:: DOSTARCZONE DANE

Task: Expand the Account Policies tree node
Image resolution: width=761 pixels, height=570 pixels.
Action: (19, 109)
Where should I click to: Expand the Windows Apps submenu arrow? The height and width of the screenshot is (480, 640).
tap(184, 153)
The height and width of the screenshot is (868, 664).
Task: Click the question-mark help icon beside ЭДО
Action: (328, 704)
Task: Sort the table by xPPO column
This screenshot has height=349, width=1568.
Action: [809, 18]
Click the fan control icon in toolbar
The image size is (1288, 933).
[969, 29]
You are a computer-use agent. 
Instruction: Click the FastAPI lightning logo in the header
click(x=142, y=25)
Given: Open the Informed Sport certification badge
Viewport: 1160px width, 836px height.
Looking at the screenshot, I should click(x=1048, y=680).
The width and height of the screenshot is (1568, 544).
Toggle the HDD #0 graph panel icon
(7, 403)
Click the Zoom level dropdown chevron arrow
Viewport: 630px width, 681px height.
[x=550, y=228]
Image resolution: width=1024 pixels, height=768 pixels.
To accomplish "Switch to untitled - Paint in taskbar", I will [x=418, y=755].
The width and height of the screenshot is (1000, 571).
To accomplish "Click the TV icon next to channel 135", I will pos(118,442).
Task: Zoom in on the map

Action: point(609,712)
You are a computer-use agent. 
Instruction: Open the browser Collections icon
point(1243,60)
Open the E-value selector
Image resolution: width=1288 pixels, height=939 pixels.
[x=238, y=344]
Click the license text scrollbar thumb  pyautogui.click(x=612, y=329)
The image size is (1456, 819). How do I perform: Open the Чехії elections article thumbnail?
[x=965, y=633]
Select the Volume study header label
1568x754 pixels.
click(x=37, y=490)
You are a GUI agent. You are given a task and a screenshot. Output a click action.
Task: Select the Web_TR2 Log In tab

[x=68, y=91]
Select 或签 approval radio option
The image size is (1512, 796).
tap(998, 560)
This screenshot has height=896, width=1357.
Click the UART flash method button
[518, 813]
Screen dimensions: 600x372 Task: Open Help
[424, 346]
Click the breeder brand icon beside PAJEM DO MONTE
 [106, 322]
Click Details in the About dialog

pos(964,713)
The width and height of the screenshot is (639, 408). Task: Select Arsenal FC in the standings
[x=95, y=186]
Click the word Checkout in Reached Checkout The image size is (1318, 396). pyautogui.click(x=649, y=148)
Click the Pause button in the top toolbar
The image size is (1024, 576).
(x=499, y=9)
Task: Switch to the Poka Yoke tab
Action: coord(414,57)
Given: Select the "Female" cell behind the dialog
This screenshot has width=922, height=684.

::::

# CEL ZADANIA
Przepisz wszystkie powyższe pozycje, zmieniając „Viewport” na „Screen”. Reszta ma zostać bez zmian.

# WYNIK
Task: Expand the Account Policies tree node
Image resolution: width=761 pixels, height=570 pixels.
Action: (19, 109)
Where should I click to: Expand the Windows Apps submenu arrow? The height and width of the screenshot is (480, 640).
tap(184, 153)
The height and width of the screenshot is (868, 664).
Task: Click the question-mark help icon beside ЭДО
Action: (328, 704)
Task: Sort the table by xPPO column
This screenshot has height=349, width=1568.
Action: [809, 18]
Click the fan control icon in toolbar
The image size is (1288, 933).
[969, 29]
You are a computer-use agent. 
Instruction: Click the FastAPI lightning logo in the header
click(x=142, y=25)
Given: Open the Informed Sport certification badge
Screen: 1160px width, 836px height.
Looking at the screenshot, I should click(x=1048, y=680).
The width and height of the screenshot is (1568, 544).
Toggle the HDD #0 graph panel icon
(7, 403)
Click the Zoom level dropdown chevron arrow
Screen: 630px width, 681px height.
[x=550, y=228]
Image resolution: width=1024 pixels, height=768 pixels.
To accomplish "Switch to untitled - Paint in taskbar", I will [x=418, y=755].
The width and height of the screenshot is (1000, 571).
To accomplish "Click the TV icon next to channel 135", I will pos(118,442).
Task: Zoom in on the map

Action: point(609,712)
You are a computer-use agent. 
Instruction: Open the browser Collections icon
point(1243,60)
Open the E-value selector
Image resolution: width=1288 pixels, height=939 pixels.
[x=238, y=344]
Click the license text scrollbar thumb  pyautogui.click(x=612, y=329)
The image size is (1456, 819). How do I perform: Open the Чехії elections article thumbnail?
[x=965, y=633]
Select the Volume study header label
1568x754 pixels.
click(x=37, y=490)
You are a GUI agent. You are given a task and a screenshot. Output a click action.
Task: Select the Web_TR2 Log In tab

[x=68, y=91]
Select 或签 approval radio option
The image size is (1512, 796).
tap(998, 560)
This screenshot has height=896, width=1357.
Click the UART flash method button
[518, 813]
Screen dimensions: 600x372 Task: Open Help
[424, 346]
Click the breeder brand icon beside PAJEM DO MONTE
 [106, 322]
Click Details in the About dialog

pos(964,713)
The width and height of the screenshot is (639, 408). Task: Select Arsenal FC in the standings
[x=95, y=186]
Click the word Checkout in Reached Checkout The image size is (1318, 396). pyautogui.click(x=649, y=148)
Click the Pause button in the top toolbar
The image size is (1024, 576).
(x=499, y=9)
Task: Switch to the Poka Yoke tab
Action: coord(414,57)
Given: Select the "Female" cell behind the dialog
This screenshot has width=922, height=684.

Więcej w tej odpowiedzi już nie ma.